## HOW TO COMPLETE THIS TASK
Leave out the pictures, and copy exactly the lines from the line with "You are a GUI" through the last line of the data below.

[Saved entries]
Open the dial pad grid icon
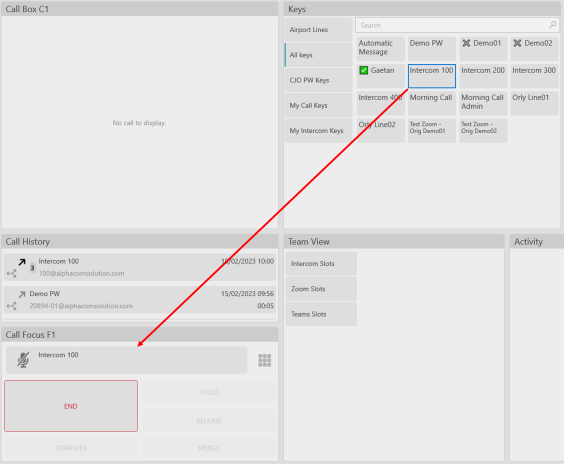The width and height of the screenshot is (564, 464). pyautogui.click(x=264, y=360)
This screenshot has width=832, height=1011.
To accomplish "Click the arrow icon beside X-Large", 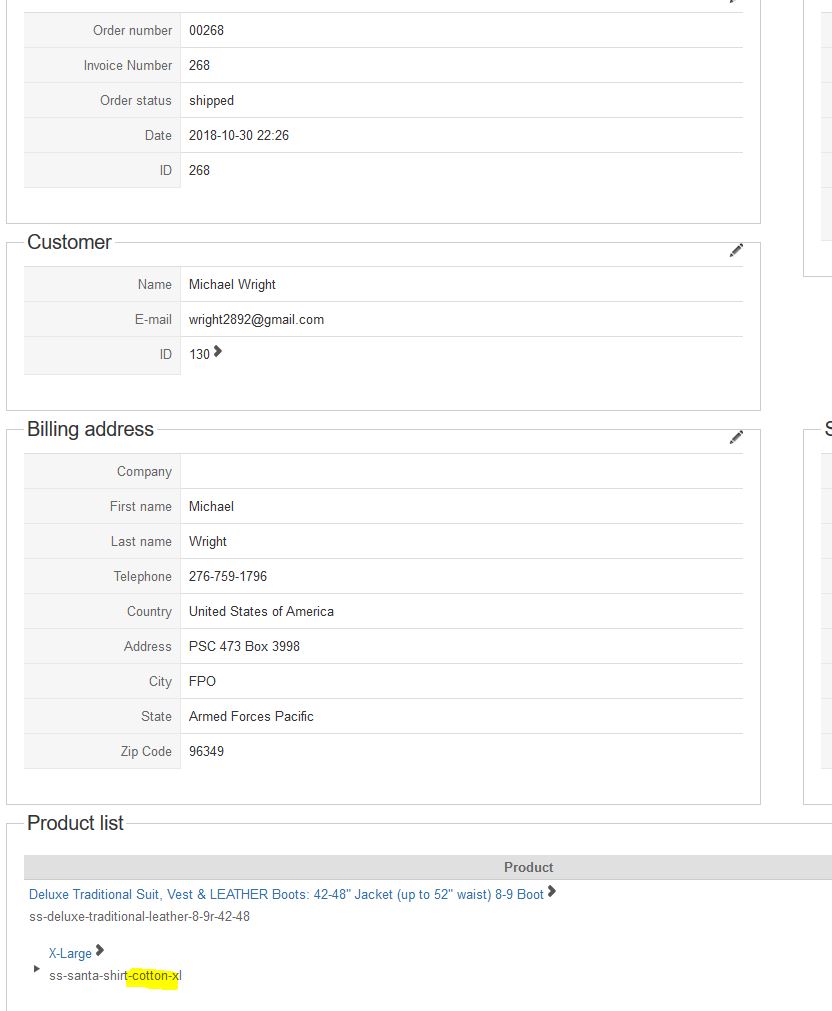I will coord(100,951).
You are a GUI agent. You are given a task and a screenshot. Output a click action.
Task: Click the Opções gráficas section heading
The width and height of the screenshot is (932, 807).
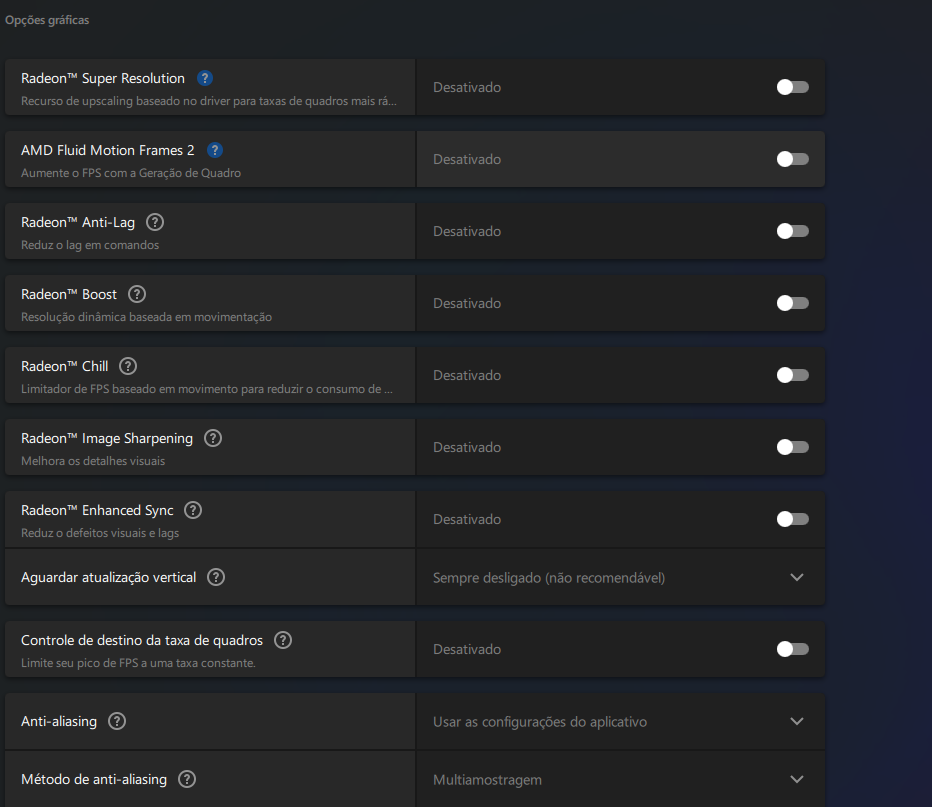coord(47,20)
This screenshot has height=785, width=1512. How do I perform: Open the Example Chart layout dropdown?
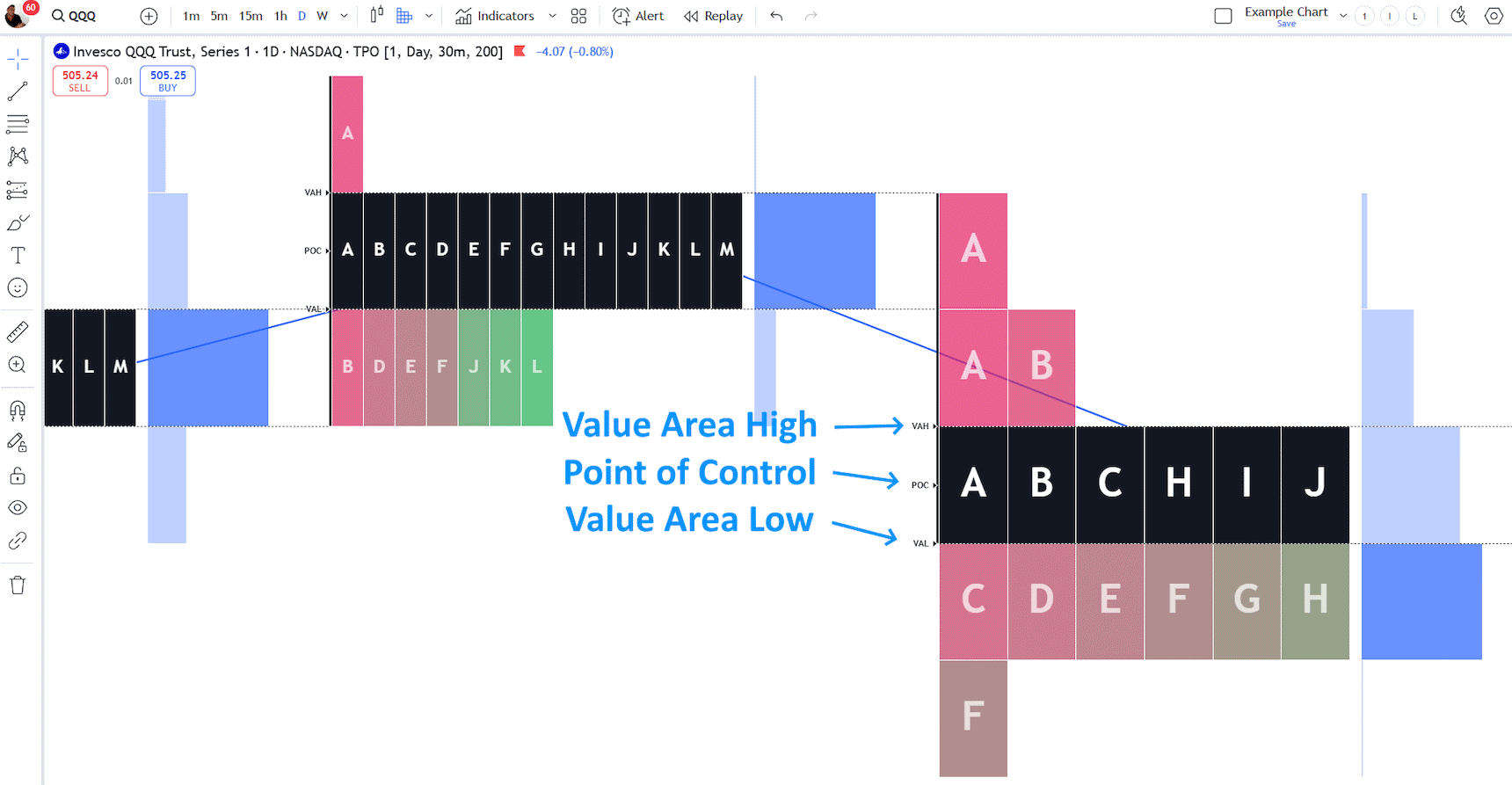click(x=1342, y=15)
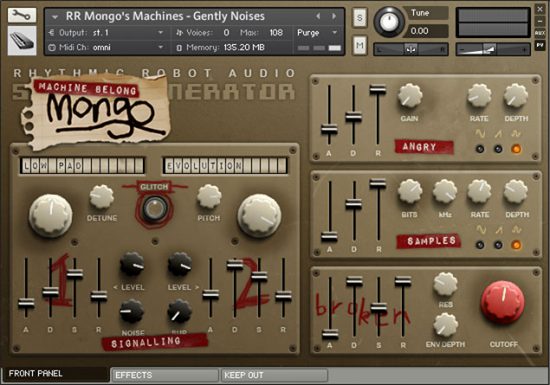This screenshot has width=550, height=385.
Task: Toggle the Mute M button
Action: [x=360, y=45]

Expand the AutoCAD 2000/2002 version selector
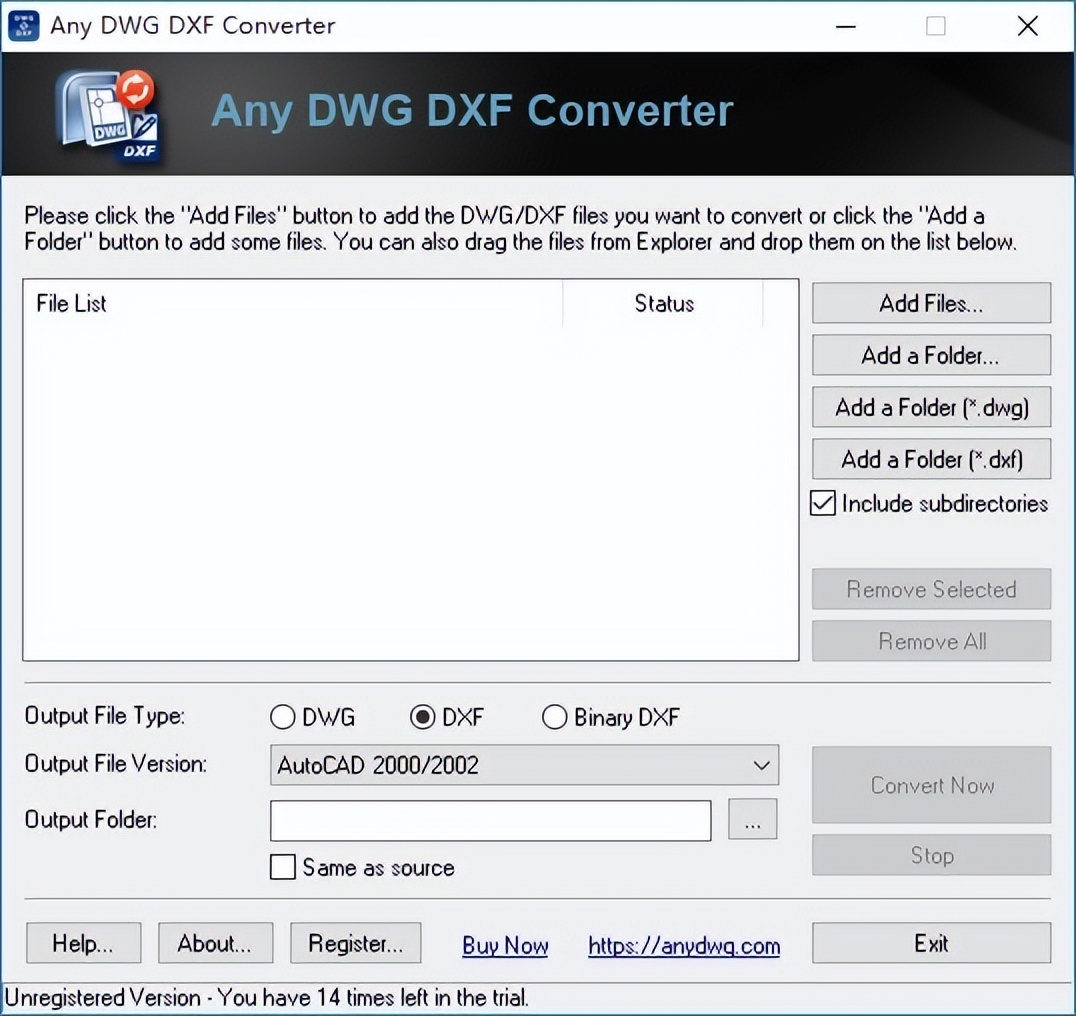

## RESPONSE TO THE EXERCISE
You are a GUI agent. You are given a task and a screenshot. Output a click action.
Task: Click the Opções gráficas section heading
The width and height of the screenshot is (932, 807).
coord(47,20)
This screenshot has height=785, width=1512. How do I perform: Open the Example Chart layout dropdown?
click(x=1342, y=15)
This screenshot has width=550, height=385.
Task: Toggle the Mute M button
Action: [x=360, y=45]

Expand the AutoCAD 2000/2002 version selector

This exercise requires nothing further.